Now, as not-so-proud owners of the elephant, they are going down the tubes.
Thanks to 3G and BWA auction fees, BSNL was stuck with a bill of Rs 18,500 crore and MTNL with Rs 11,098 crore. Now, according to an Indian Express report, both are trying to get the department of telecommunications (DoT) to help them offload the unremunerative circles so that they can stay afloat.
However, it may be too late for that. For BSNL's problems go beyond just hefty payments for 3G spectrum. It seems it was already an overweight pachyderm before they received the 3G gift from A Raja.
An analysis by indiaspend.com, a non-profit alternative journalism initiative, shows that the only thing that's really growing robustly for BSNL is its wage bill: in 2010-11, with 3,57,000 employees, the salary bill bloated from Rs 10,705 crore to Rs 11,075 crore, with leave encashment and medical expenses of staff rising by nearly 50 percent from Rs 1,084 crore to Rs 1,621 crore.
And this in a year in which its major telephone services were in free fall: between them, revenues from basic telephony (fixed and WLL) and cellular services crashed 13 percent from Rs 18,601 crore in 2009-10 to Rs 16,146 crore in 2010-11.
The bright spots in BSNL's life are income from broadband services and leased lines - which together grew from Rs 3,549 crore to Rs 5,133 crore.
But, as the indiapsend.com analysis points out, there may be no nirvana merely from growing broadband revenues. "That (broadband) does not save an organisation reeling under such high costs in an environment where most operators are literally slashing each other's throats."
One number tells the whole story: with 3,57,000 employees, BSNL produces Rs 27,044 crore in annual revenues. Bharti Airtel, with just 5 percent of BSNL's employee strength, had a turnover that was more than twice its size at Rs 59,467 crore. Vodafone, with more than 12 times its revenue globally, has all of 84,000 employees.
The real problem, though, is not that BSNL has too many employees - it does - but that the management does not have a roadmap for growth and revival. In fact, the unions are fretting about the inability of the management to deliver.
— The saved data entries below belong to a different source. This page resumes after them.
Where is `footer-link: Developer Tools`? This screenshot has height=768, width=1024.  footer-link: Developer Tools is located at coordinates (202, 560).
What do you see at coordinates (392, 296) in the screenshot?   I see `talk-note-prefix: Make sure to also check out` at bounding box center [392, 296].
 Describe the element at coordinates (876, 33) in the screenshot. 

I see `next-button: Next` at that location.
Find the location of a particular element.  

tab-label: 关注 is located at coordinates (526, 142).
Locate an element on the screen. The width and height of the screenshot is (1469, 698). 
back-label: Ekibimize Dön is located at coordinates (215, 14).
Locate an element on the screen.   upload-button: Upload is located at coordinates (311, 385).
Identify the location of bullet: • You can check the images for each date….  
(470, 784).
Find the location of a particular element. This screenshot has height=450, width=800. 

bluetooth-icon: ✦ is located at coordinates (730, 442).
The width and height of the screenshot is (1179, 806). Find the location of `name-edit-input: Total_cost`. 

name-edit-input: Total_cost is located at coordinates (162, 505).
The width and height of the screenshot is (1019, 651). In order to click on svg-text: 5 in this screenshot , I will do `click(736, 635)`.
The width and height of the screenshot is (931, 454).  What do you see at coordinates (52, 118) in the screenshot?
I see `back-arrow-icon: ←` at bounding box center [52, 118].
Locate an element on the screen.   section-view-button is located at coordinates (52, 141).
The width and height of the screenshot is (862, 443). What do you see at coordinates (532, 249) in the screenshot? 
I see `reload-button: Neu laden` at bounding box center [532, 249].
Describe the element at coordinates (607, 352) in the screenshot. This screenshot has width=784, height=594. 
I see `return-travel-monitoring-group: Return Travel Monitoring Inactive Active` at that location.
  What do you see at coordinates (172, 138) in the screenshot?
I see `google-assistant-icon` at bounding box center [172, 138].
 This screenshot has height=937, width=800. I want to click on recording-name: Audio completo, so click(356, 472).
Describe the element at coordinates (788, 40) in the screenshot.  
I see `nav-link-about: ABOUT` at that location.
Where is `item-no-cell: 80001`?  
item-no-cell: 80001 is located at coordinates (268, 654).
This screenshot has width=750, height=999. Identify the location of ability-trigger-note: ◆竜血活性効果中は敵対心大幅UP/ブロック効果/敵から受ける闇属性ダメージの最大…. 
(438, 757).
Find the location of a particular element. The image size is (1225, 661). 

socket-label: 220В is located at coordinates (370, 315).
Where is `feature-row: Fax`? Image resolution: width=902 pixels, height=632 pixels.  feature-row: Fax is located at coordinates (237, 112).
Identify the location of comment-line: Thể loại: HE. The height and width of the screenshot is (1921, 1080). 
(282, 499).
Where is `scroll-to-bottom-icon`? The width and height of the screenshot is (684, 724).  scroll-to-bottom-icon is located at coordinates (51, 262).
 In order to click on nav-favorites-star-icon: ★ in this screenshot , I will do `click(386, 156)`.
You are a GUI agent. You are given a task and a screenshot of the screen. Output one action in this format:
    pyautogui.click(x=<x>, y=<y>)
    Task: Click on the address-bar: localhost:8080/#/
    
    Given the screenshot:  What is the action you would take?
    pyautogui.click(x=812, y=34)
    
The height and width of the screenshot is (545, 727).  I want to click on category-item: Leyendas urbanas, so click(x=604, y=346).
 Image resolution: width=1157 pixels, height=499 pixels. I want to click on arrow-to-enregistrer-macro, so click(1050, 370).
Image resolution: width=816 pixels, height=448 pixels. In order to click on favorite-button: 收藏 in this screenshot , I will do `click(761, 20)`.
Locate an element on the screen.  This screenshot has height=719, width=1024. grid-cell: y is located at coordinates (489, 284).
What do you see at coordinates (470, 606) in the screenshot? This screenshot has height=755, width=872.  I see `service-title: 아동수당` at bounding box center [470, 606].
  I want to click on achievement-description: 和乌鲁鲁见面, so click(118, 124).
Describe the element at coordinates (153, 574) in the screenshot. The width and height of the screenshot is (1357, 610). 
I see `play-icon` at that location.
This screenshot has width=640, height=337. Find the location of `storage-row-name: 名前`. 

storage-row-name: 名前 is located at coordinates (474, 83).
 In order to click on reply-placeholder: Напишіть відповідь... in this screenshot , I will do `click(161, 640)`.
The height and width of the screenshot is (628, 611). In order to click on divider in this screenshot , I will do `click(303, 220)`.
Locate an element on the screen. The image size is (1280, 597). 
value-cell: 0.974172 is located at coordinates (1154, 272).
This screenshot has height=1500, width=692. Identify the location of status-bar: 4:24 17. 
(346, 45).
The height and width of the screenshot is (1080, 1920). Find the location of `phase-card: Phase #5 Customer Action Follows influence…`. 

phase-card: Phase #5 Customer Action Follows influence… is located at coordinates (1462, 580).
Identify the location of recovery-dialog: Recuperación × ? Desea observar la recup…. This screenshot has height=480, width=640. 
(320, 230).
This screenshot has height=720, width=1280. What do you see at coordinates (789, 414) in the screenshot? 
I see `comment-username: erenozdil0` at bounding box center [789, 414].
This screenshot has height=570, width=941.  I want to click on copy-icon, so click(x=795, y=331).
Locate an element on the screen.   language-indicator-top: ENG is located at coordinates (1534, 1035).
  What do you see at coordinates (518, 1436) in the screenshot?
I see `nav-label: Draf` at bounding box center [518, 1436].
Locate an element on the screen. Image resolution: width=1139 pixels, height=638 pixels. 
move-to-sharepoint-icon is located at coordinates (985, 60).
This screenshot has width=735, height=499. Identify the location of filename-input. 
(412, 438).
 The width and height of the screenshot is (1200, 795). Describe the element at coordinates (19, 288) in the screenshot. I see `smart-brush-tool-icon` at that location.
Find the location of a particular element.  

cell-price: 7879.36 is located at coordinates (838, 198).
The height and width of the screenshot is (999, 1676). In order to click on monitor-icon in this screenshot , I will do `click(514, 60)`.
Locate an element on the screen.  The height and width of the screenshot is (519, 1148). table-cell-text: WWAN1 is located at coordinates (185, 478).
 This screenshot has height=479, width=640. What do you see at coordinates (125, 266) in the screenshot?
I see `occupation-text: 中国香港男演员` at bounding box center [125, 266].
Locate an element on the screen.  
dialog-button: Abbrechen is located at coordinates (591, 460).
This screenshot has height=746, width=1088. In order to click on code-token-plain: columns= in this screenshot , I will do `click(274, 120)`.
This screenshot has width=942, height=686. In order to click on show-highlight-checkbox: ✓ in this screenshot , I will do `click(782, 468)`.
In an unusual letter to the PM last year, BSNL's unions sought his intervention to get the company a decent boss - who could act in the interests of the company and not kowtow to politicians. The letter, sent by the Sanchar Nigam Executives Association (SNEA) and the All-India Graduate Engineer Telecom Officers Association, said:
"This company cannot survive under such servile management, which, we are sure, cannot rise above the interests of the lords (ministers and babus). Thus, the issue fundamentally boils down to the induction of the rarest of rare talent on the board, definitely not through the orthodox and primitive mechanism that (the) Public Enterprises Selection Board has in place at the moment...".
The union said the "criterion cannot be just be... seniority, based on redundant performance mechanism" to decide on "top slots to run a gigantic company, virtually in shambles today."
Quite clearly, the letter did not get a useful response. Since then, BSNL has only slid deeper into a mess.
Mr Pranab Mukherjee, get ready for the next basket cases to arrive at your door-step: BSNL and MTNL.